Smoldering…the fiery work of motherhood
Smoldering…the fiery work of motherhood

Smoldering…the fiery work of motherhood

Tonight, I held my 10 year old daughter as she sobbed in my arms. Her long legs and strong arms wrapped around me as she sunk into me, slowly deflating from the pressures of the day.

As I held her, my mind went back to a dark parking lot, years ago. I paced, flashlight in hand, willing my contractions to keep coming and not to stall. I paced in that dark hospital parking lot for a long time, waiting to be sure that she was truly ready to be born. She was a little overdue and I was more than ready to be done being pregnant. Eventually, we went in and the nurses checked me in, checked me out and promptly announced that I was not ready to have a baby and that I should check out and go home. #thinkagain

I swear, this girl must have heard that challenge deep in her watery cocoon because within minutes, my water broke and within a couple of hours, my fiery little girl was indignantly howling in my arms.

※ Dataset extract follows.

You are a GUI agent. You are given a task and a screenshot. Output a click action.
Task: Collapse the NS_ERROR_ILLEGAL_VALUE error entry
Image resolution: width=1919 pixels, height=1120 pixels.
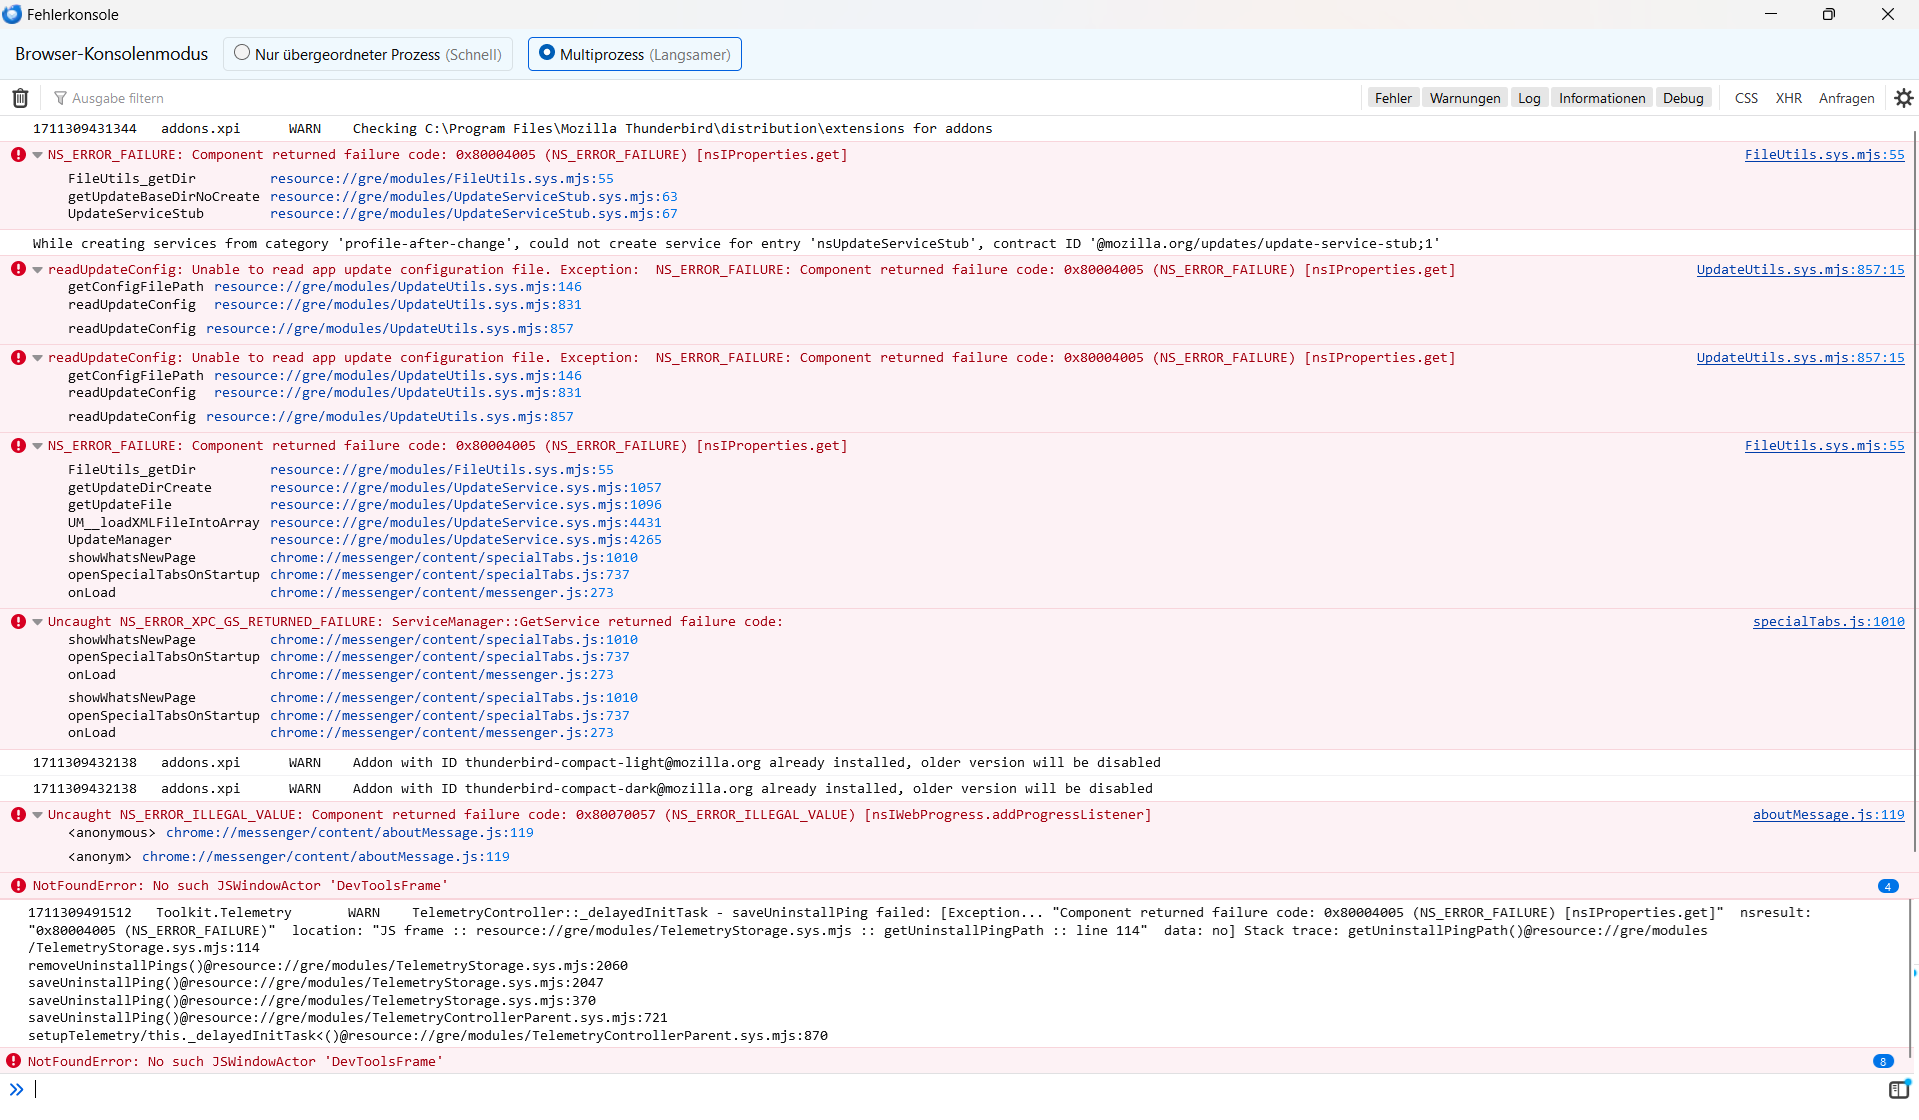pos(37,815)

It’s amazing how different each child is. From the first moment of her life, she burned hotter and projected more energy than anyone I have ever met. She is a fighter. She is a leader. She is a righter of wrongs and a champion of the underdog. She sees a challenge in all things and frankly, sometimes she exhausts me. #truth

Today, she let me hold her as she released some of her tension. Today, she breathed deeply and cried cathartically with me. Today we prayed together because I need her to know that God made her this way. I need her to know that her path may not be easy but it is right…for her. We prayed to release and banish the judgements of other people and the pallor they cast over her days. I am profoundly grateful to be here. To bear witness to her unfolding. To have tools to help her release emotions before they become chronic and debilitating. Tonight, she sleeps, hopefully more at peace than she was a few hours ago. This child of fire and thunder and hunger may be the death of me…but what a way to go.